Tuesday, May 22, 2012

Re-imaging schooling with youth and community partners through internships

Last week, several of us submitted a chapter for an edited book from Harvard Press on productive pedagogies in and out of school for youth in urban settings. Here's a snippet:
...in today’s market-driven, high stakes assessment arena, where essential life experiences like the arts and physical activity are casualties to the reign of simplistically assessed skills, creating spaces for young people to be anything other than students is increasingly a figment of imagination. More specifically, newcomer immigrant youth are seen, through lens of educational policy, research and practice, solely as English language learners, ones in need of intensive English-only and remediated instruction to pass the high stakes assessments (Patel Stevens, 2009). The cumulative effect of this educational arena is a bleak one for young people, teachers and rarely considers the long-term effect for professional workplaces.

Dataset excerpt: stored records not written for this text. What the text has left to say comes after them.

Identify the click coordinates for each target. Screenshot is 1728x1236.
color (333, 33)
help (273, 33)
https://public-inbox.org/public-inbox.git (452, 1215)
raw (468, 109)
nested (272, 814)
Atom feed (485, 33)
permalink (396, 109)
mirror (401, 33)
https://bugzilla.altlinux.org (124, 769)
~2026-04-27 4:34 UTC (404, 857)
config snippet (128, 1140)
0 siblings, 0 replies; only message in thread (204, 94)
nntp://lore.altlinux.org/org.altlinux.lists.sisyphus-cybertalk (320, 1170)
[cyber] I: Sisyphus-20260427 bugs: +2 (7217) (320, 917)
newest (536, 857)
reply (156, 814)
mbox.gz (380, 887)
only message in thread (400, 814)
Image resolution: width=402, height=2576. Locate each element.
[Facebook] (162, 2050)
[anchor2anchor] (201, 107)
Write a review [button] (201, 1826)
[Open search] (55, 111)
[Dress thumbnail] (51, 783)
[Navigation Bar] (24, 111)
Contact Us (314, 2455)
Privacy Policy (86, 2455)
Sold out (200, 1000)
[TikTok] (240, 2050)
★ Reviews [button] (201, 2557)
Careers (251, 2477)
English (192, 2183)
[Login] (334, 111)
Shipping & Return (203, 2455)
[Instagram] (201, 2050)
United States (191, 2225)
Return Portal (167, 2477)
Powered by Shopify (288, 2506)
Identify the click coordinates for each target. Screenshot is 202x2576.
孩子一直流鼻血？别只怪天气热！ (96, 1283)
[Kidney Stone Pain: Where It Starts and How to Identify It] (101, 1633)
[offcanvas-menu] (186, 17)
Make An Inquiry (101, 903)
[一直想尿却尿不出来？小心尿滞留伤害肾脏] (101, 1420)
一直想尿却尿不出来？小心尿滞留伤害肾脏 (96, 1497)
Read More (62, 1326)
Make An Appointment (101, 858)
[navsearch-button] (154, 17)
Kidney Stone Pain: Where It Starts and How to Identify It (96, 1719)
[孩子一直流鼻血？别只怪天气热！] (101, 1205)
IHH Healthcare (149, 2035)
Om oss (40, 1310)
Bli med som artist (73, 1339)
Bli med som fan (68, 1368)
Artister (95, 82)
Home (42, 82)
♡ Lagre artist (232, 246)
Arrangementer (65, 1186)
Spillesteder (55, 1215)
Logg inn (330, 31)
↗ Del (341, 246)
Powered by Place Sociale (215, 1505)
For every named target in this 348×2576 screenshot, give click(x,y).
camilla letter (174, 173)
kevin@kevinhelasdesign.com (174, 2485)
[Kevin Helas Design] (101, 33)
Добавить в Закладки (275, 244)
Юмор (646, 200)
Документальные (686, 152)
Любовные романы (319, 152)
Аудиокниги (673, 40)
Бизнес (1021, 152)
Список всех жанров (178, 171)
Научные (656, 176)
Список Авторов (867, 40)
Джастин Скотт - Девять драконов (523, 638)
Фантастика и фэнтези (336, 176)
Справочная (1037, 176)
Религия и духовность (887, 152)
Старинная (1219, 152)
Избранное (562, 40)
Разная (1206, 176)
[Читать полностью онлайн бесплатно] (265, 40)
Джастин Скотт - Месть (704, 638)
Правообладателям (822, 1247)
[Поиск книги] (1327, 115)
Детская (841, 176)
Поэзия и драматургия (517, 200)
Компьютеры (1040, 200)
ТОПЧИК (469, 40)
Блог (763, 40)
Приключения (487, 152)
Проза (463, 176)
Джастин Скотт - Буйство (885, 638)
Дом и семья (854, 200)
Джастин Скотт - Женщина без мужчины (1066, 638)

In this chapter, we report on our efforts to wedge a space in schooling where youth are seen as already skilled, where adults learn about youth other than their studenting skills (Patel, in press), and where young people critically engage with race, capital and status in society.  To conduct this work, we re-imaged a common practice of secondary and tertiary institutions: the internship.
The contributors to this chapter include a university-based researcher, two graduate students, a volunteer mentor, a high school program leader, a school district administrator, and a young immigrant.